2月相場が終わりました。日経平均株価の終値は16,026円76銭となり、前月末比8.51%の下げとなりました。約8%の下げはこれで2ヵ月連続となり、年初からの株式市場がいかに厳しいものであったかを示しています。なお、月間の下落率は「アベノミクス相場」開始(2012/11/14)以来最悪の記録となりました。
3月相場はどうなるでしょうか。「225の『ココがPOINT!』」では、ようやく株式市場にも「春」が到来し、日経平均株価は戻りを試す展開になると考えています。市場が見落としている好材料は意外に多いと考えられるためです。
波乱の2月相場を振り返る |
2月相場が終わりました。日経平均株価の終値は16,026円76銭となり、前月末比8.51%の下げとなりました。約8%の下げがこれで2ヵ月連続したことになり、年初からの株式相場がいかに厳しいものであったのかを示しています。なお、月間の下落率は「アベノミクス相場」開始(2012/11/14)以来最悪の記録となりました。

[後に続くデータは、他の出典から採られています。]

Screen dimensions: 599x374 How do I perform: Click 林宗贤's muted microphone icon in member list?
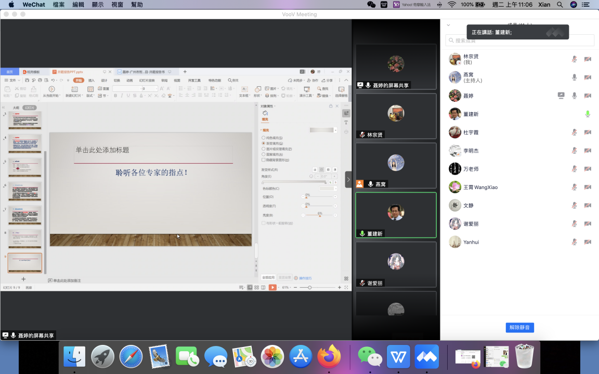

2月の日経平均株価は特に前半が厳しい下げとなりました。米国株をはじめ海外株式市場の下落、原油相場の下落、円高・ドル安の進展が重なり、2/12(金)の取引時間中には日経平均株価が14,865円77銭の安値を付けました。この時点では、前月末終値からの下落率が15%に達する急速な下げとなりました。しかし、結果的には直前の2/11(木)が、米国株、原油先物相場、ドル対円相場のボトムになりました。さらに、2/12(金)時点で日経平均の予想PERが12.97倍と、「アベノミクス相場」での最低水準まで低下したことで、日経平均株価は重要な下値支持ラインに届いた形になりました。日経平均株価は2/15(月)には前日比1,069円97銭高の大幅高を演じ、ようやくボトム形成となりました。
ただ、その後の日経平均株価は下値が底堅く感じられるようになると同時に、上値も重い状態が続き、一進一退の展開が続きました。結局、2月末の日経平均株価水準は2/15(月)終値とほぼ変わらない水準となり、2月後半の市場が一進一退で推移したことを印象付けました。
図1:日経平均株価(日足)〜「一目均衡表」上は依然「陽転」の要素なし
- ※当社チャートツールをもとにSBI証券が作成。データは2016/2/29現在。
3月第1週は「雇用統計」が重要 |
今後の相場を予想する上でチェックしておくべき重要日程は表1の通りです。
まずは、米大統領選挙の予備選・党員集会が集中する3/1(火)の「スーパーチューズデー」が重要です。共和党で過激な発言の目立つトランプ氏が優位となった場合、株価がネガティブな反応を示す可能性があります。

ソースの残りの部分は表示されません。